# Proof that the sequence $\left\{\frac{5n^2-6}{2n^3-7n}\right\}$ converges to $0$

We're asked to prove that the sequence $$\left\{\frac{5n^2-6}{2n^3-7n}\right\}$$ converges to $$0$$.

Attempt:

We need to show that $$\left|\frac{5n^2-6}{2n^3-7n}-0\right|<\epsilon\rightarrow\left|\frac{5n^2-6}{2n^3-7n}\right|<\epsilon$$ such that we need to find an upper bound for the numerator and a lower bound for the denominator. Thus $$\forall n>2$$ we have $$5n^2-6<2n^3\\ 2n^3-7n>\frac{1}{4}n^2\\ \frac{2n^3}{\frac{1}{4}n^2}=8n<\epsilon$$

I feel like am lost half-way through my own proof, isn't there a way to suppose that this limit is less than another limit converging into $$0$$ thus implying it also must converge to $$0$$?

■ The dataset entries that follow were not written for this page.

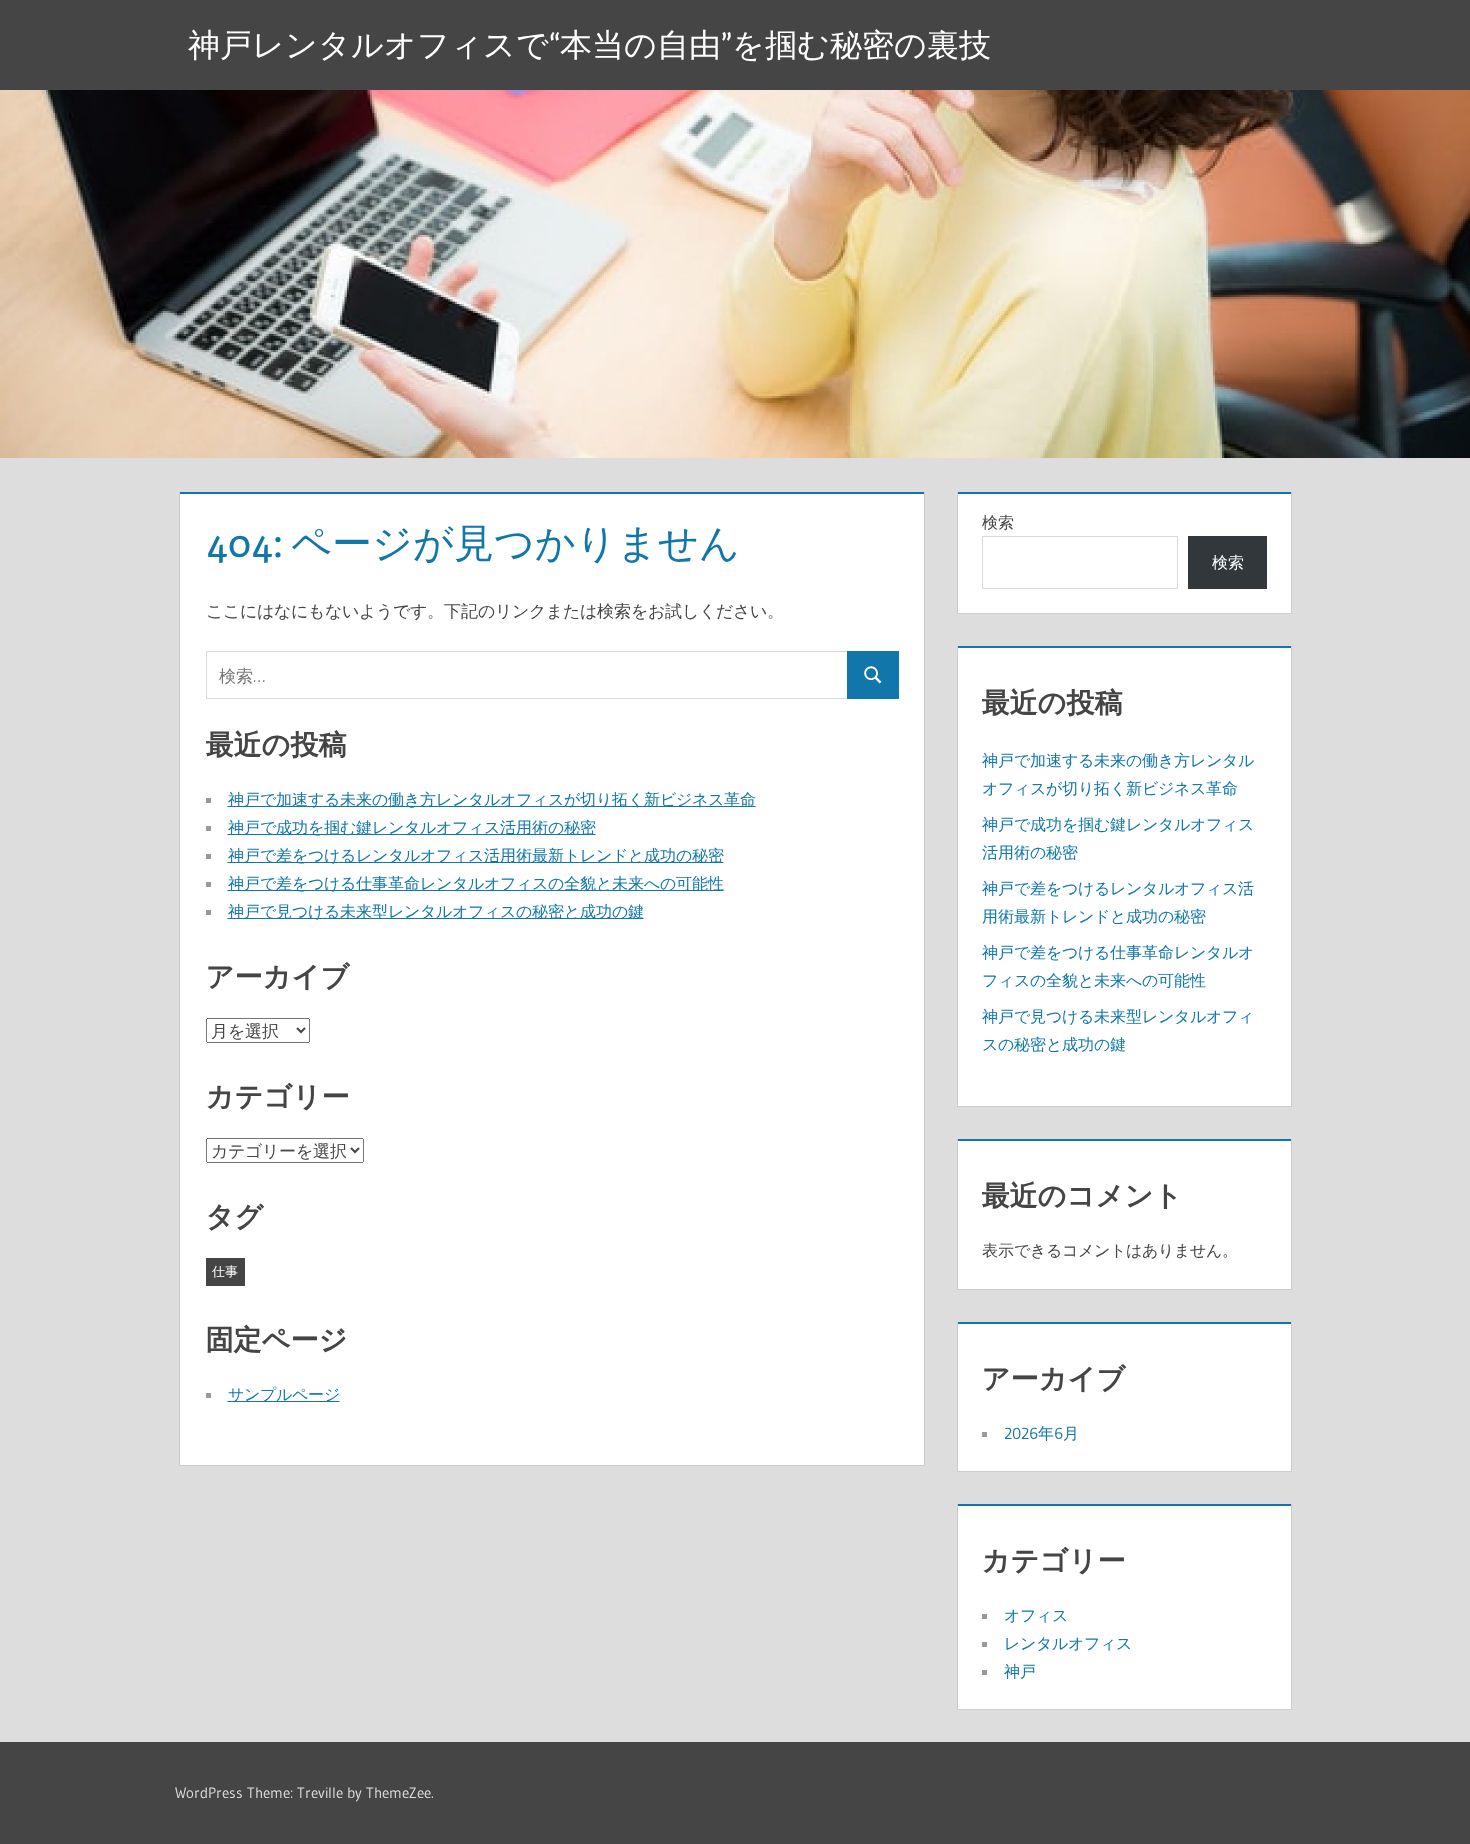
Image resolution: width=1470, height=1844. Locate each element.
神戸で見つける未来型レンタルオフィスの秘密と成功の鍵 (436, 911)
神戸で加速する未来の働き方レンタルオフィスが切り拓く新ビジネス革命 (492, 799)
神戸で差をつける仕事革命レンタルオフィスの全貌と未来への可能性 (476, 883)
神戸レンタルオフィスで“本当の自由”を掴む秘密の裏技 (589, 44)
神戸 (1020, 1671)
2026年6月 (1041, 1433)
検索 (998, 522)
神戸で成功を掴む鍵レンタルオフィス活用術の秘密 (412, 827)
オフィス (1036, 1615)
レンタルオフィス (1068, 1643)
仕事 (225, 1271)
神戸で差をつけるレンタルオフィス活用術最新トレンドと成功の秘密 (476, 855)
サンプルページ (284, 1394)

• Lim for $n \to$ what? Oct 22 '18 at 8:54
• $n\rightarrow{}\infty$ Forgot to mention that Oct 22 '18 at 9:14
Hint: Before working with $$\varepsilon$$, find a number $$N\in \mathbf N$$ such that $$\left| \frac{5n^2 -6 }{2n^3 - 7n} \right| \leq \frac{5n^2}{n^3} = \frac{5}{n} \qquad \text{for every} \quad n\geq N.$$
Use $$5n^{2} -6 <5n^{2}$$ and $$2n^{3}-7n > n^{3}$$ if $$n >3$$.